#### Instructions:
1/ In the blog post about the first day of school, list each result of Andrew's checkup that appears in the sentence beginning "He's 35 3/4 inches tall."
2/ Carry on the blog post about the first day of school and Andrew's checkup, starting after its last sentence.

#### Extract to read:
* * * * * * *

Today is a kind of ironic day.
You see, this blog has evolved into not your average mommy blog because I talk a whole lot (in the earlier entries) about being a teacher and I’m a special education teacher so it has that twist to it too… but I’m not trying to sell my blog to you. No it’s just interesting because today was the first day of school and I met my new crop of awesome kids who struggle with learning disabilities. Each new year starts as a challenge but one I feel more and more equipped to handle. I’m love my job because it’s not a job, it’s a ministry. I was called to do this and so I do.
I love my students. I love the challenge of finding new ways to meet their needs. If you don’t know much about learning disabilities let me just explain quickly that kids with LD have a normal to above average intelligence. We’re not talking about a low IQ here (although some do have a lower IQ to us it’s just a number). It’s just that strictly speaking, Special Education (or Exceptional Student Education as it is referred to in my certification) covers two types of children– those like my students…
… and those like my son.
Today I took Andrew for his 2 year check up. He’s 35 3/4 inches tall, weighs 29 pounds and has officially met all his 2 year old milestones and most of his 3 year old ones. You read that right. My doctor said that essentially I have a 3 year old and that in his years of practice he’s only ever met one other child who was as advanced as Andrew is right now. And as a parent I’m not going to say I’m sad to hear it but I’m not doing a happy dance either. I’m kinda taking a deep breath and a step back and realizing that as much as it’s totally awesome to hear that right now, I also know that if his learning trend continues as it is currently, we will have challenges ahead, too. We will come to see the other side of special education.

* * * * * * *

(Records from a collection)
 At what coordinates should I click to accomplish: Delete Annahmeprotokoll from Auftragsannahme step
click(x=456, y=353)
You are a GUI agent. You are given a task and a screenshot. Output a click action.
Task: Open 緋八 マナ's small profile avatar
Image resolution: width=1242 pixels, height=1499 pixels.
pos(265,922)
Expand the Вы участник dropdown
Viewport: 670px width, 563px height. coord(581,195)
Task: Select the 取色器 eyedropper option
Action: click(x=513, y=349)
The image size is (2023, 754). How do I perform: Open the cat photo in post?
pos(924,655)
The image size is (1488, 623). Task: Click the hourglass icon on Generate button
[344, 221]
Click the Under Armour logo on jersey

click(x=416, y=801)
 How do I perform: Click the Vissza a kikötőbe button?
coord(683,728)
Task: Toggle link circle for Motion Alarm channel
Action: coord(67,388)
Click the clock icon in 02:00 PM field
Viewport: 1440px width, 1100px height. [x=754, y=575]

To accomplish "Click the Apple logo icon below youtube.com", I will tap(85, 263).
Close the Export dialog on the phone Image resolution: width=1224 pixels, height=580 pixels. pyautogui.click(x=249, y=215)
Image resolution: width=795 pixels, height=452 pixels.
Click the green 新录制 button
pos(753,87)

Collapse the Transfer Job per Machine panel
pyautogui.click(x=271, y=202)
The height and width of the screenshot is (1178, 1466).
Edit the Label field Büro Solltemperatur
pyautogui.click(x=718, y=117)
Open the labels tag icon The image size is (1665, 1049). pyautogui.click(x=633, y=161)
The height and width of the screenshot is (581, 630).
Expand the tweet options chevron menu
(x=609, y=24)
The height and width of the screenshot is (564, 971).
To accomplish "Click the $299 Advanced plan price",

* * * * * * *

#### Answers:
1/
- Height: 35 3/4 inches
- Weight: 29 pounds
- He has met all his 2 year old milestones.
- He has met most of his 3 year old milestones.

2/
Some parents pray for a healthy child, or a strong child, or a beautiful child. Well I prayed for healthy but I also prayed for intelligent not because I would have loved him any less if he were to be in any way challenged but because we strongly value education and want the same opportunities for him as we had ourselves. But there is also this other side of it because as a parent first of all, no one wants to hear about the challenges of raising a smart child so there’s not a whole lot of people I can ask for advice. In fact some times it’s hard to be around other kids his age because I worry people think we are showing off. People routinely think he’s older than he really is because he carries on full conversations, orders his own meals at restaurants, says his complete alphabet, counts past 10, recognizes his name in writing and has a shockingly good memory. I’m proud of him but it makes for some awkward moments at times since most completely normal 2 year olds don’t do all these things. But the bigger question is what do we do with school? I’ve been told by more than one professional that we need to start thinking seriously about his education. We have already picked a preschool which he’ll start next year (yikes!) but will it be enough? Our pediatrician told us today that he’ll be the kid in first grade who’s bored out of his mind and I know full well that a bored child is not a happy (or well behaved child). So I guess right now the thing to do is digest the info we’ve been given and try to find the next step. I’m so proud of my little guy but I always knew he’d keep me on my toes. I want to be able to give him everything he needs and commit as much of my effort to his education as I do my students.